Eén van de argumenten die door mevrouw Duijvendijk zijn aangevoerd voor het vermoeden van een vergoedingsrecht, is dat daarmee de voorgestelde wijziging op het punt van erfenissen en schenkingen zou worden onderstreept en niet blijft steken in symboolwetgeving. Door aanvaarding van het amendement-Anker heeft dit argument zijn betekenis verloren.

Het voorstel van mevrouw Van Duijvendijk houdt slechts een vermoeden in dat er grond bestaat voor een vergoedingsrecht. Dat vermoeden wijkt als komt vast te staan dat er met de erfenis of de schenking uitgaven zijn gedaan die geen grond opleveren voor een vergoedingsrecht, zoals de aanschaf van een privé-goed of betaling van een luxe vakantiereis die de kosten van de huishouding te boven gaat. Indien het juist is dat uit privé-middelen nogal eens luxe vakanties voor het gezin worden betaald, zou dat derhalve geen grond zijn voor een vergoedingsrecht.

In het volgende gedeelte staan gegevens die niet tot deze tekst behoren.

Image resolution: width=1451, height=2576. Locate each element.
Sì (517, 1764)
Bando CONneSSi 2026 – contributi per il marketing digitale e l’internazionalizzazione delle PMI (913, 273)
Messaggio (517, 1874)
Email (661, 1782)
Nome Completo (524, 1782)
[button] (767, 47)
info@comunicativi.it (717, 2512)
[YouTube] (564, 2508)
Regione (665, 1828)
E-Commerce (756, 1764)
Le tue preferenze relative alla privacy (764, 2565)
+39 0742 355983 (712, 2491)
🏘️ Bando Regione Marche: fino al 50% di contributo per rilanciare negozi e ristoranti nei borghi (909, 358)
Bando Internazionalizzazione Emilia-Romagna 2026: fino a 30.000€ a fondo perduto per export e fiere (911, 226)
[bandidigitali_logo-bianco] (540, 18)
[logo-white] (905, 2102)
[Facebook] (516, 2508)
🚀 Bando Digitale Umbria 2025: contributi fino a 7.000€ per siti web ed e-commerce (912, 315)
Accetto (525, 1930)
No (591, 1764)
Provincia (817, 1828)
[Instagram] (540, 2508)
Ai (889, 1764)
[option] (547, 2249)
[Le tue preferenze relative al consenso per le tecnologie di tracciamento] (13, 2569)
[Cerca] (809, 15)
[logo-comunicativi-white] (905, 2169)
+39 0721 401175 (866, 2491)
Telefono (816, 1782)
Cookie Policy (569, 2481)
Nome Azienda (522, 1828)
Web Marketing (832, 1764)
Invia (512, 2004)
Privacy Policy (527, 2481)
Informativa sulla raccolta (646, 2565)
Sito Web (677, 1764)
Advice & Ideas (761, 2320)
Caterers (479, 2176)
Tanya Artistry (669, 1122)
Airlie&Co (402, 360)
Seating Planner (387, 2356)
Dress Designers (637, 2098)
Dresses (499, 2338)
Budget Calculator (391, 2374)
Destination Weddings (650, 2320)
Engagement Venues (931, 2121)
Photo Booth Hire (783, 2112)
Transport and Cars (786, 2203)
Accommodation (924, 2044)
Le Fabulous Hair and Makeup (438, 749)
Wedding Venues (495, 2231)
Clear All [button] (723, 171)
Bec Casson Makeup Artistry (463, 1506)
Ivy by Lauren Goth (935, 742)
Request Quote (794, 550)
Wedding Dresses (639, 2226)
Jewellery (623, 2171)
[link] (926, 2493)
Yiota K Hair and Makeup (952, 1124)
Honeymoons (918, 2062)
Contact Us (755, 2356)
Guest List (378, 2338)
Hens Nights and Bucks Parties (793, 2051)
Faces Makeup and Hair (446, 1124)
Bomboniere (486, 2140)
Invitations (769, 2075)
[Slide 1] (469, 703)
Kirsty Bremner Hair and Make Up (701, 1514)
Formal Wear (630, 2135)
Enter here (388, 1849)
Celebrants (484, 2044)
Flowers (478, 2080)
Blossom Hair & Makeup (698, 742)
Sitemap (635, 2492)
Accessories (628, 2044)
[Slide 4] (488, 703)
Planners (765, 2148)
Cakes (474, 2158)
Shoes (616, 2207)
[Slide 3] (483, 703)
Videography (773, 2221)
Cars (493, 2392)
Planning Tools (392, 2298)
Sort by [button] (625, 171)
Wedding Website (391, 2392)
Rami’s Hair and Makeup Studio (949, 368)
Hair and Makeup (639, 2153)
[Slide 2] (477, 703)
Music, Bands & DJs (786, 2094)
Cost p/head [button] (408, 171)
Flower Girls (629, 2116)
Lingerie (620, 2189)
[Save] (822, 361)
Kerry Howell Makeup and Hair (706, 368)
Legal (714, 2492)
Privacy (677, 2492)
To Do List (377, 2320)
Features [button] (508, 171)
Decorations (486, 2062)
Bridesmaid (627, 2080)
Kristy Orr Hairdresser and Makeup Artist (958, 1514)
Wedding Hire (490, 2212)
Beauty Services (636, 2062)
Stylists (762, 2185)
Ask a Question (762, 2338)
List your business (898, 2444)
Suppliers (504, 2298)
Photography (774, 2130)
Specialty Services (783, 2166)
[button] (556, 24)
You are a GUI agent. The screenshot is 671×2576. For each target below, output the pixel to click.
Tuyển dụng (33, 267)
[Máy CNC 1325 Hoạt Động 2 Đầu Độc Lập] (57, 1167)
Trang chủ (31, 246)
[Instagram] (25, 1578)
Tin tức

Een ander aspect dat mij van belang lijkt, is de mogelijkheid dat uit het geërfde of geschonken geld kosten van de huishouding zijn voldaan. Dergelijke uitgaven geven in beginsel – indien zij niet uit de inkomens van de echtgenoten kunnen worden voldaan – aanspraak op vergoeding uit de gemeenschap. Ten aanzien van vergoedingsrechten voor kosten van de huishouding neemt de Hoge Raad vrij snel rechtsverwerking aan. Afrekening van huishoudkosten dient naar het oordeel van de Hoge Raad op betrekkelijk korte termijn te geschieden, niet pas na vele jaren (HR 29 april 1994, NJ 1995, 561). Een wettelijk vermoeden als hier besproken, zou de mogelijkheid creëren om toch nog veel later vergoeding voor kosten van de huishouding te verlangen. Vgl. ook HR 15 september 2006, RvdW 2006, 854, in welk arrest aan een beroep op een vervalbeding ter zake van vergoeding voor teveel betaalde kosten van de huishouding minder strenge eisen zijn gesteld dan aan een beroep op een vervalbeding in het kader van een periodiek verrekenbeding.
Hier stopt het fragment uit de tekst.